A Midlands hospital has created two nursing posts to screen older emergency patients for dementia.
The Chesterfield Royal Hospital has appointed two dementia assessment nurses whose role is to assess every emergency admission over the age of 75 to see if they have signs of dementia.
The assessment is made using the FAIR system – Find, Assess, Investigate and Refer.
It is intended to help eliminate an incorrect referral, for example, the patient could be delirious or be suffering from an infection that can produce confusion and disorientation that can mirror characteristics of a dementia.
If the assessment triggers an undiagnosed case then a referral is made to the most appropriate service such as older peoples’ mental health team, GP or a geriatrician with an interest in dementia.
One of the nurses Melody Spencer said: “Research has shown that four in 10 patients have an undiagnosed dementia so our role ensures these patients don’t slip through the system and provides them timely access to a specialist assessment.”
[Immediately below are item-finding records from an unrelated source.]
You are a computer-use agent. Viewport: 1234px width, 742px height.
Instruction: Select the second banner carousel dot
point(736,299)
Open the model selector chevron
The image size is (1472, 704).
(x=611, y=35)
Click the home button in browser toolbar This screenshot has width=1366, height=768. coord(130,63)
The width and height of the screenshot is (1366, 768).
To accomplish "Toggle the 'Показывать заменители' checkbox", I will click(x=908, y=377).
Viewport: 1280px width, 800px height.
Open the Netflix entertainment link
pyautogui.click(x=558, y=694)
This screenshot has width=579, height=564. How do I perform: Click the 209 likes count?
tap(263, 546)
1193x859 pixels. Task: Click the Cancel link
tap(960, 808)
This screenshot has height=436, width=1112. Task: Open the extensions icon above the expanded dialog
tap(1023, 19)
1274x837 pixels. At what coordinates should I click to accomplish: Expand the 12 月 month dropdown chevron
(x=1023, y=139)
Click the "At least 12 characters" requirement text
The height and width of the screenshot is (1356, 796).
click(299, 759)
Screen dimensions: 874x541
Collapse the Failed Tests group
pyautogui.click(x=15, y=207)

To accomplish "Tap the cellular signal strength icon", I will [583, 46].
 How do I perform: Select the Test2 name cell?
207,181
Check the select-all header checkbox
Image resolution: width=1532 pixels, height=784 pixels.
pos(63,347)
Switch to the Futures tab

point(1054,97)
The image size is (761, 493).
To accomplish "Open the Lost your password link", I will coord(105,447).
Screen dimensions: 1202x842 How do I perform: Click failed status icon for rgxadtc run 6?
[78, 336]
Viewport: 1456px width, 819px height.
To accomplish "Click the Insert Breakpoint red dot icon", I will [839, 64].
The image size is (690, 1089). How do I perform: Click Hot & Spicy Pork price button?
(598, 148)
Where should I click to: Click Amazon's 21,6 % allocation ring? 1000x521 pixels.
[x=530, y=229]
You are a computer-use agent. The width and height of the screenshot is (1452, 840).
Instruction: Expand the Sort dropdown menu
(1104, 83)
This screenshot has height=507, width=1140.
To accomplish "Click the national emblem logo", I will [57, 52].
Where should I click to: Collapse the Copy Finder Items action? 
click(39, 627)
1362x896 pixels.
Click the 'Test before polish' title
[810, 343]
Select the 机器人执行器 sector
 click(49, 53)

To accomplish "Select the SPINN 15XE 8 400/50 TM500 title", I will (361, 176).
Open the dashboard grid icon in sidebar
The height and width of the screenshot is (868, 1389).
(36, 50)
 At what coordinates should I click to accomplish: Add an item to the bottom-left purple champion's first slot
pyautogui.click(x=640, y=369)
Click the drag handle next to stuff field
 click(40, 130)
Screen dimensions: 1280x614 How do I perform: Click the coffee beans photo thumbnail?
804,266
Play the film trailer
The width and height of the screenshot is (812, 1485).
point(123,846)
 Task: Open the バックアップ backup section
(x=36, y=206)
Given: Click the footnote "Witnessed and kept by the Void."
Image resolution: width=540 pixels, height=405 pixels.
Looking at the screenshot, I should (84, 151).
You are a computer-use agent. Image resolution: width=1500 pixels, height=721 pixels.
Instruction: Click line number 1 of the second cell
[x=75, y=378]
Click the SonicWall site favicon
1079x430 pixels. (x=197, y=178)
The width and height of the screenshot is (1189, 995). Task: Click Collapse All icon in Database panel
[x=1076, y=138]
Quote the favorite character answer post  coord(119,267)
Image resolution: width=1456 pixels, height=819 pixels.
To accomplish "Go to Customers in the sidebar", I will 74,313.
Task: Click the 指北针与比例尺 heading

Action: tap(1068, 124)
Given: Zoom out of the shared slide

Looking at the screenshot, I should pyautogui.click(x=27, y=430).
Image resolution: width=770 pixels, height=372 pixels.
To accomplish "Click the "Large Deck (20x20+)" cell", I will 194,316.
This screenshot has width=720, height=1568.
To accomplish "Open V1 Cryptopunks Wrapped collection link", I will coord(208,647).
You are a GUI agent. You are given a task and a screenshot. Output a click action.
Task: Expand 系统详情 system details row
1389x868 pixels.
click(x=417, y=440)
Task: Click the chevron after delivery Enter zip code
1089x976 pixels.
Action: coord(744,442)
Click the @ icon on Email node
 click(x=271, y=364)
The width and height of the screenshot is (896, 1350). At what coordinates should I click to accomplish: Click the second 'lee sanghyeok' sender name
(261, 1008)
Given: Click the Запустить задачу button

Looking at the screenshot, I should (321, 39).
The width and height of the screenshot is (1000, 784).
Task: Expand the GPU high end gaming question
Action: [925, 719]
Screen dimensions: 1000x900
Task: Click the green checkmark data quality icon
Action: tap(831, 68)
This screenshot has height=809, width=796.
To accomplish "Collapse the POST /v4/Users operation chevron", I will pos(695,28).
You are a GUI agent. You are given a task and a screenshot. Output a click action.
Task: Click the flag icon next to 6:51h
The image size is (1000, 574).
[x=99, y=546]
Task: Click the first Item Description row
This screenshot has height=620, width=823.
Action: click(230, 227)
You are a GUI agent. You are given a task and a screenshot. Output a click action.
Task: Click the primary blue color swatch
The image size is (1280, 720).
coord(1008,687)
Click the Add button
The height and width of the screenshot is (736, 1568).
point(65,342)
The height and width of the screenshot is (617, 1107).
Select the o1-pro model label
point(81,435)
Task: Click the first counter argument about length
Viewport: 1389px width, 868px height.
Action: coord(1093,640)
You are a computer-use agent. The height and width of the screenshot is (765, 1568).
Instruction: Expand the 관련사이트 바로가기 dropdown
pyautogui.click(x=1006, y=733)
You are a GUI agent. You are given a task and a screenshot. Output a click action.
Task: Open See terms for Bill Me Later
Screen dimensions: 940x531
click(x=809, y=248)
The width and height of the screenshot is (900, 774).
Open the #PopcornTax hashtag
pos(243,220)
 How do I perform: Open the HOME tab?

Her colleague Marcia Young said: “We assess whether or not somebody has been more forgetful over the past 12 months, by asking to what extent it has significantly affected their daily life.
“It is normal for people to enter a room and for a split second not recall why they went in there however, with a dementia, people can lose the ability to function effectively, for example, they may go into the kitchen to make a cup of tea and not be able to remember how to carry out the task.”
She added: “We currently see all patients admitted within the previous 24 hours on a one to one basis and carry out the Find part of the FAIR assessment. This identifies anyone who is requiring further assessment and investigation.
“We then make the request for the patient’s team of doctors to carry this out. We continue to follow up the patient and ensure that this is completed before they are discharged thus ensuring an appropriate referral is made if required.”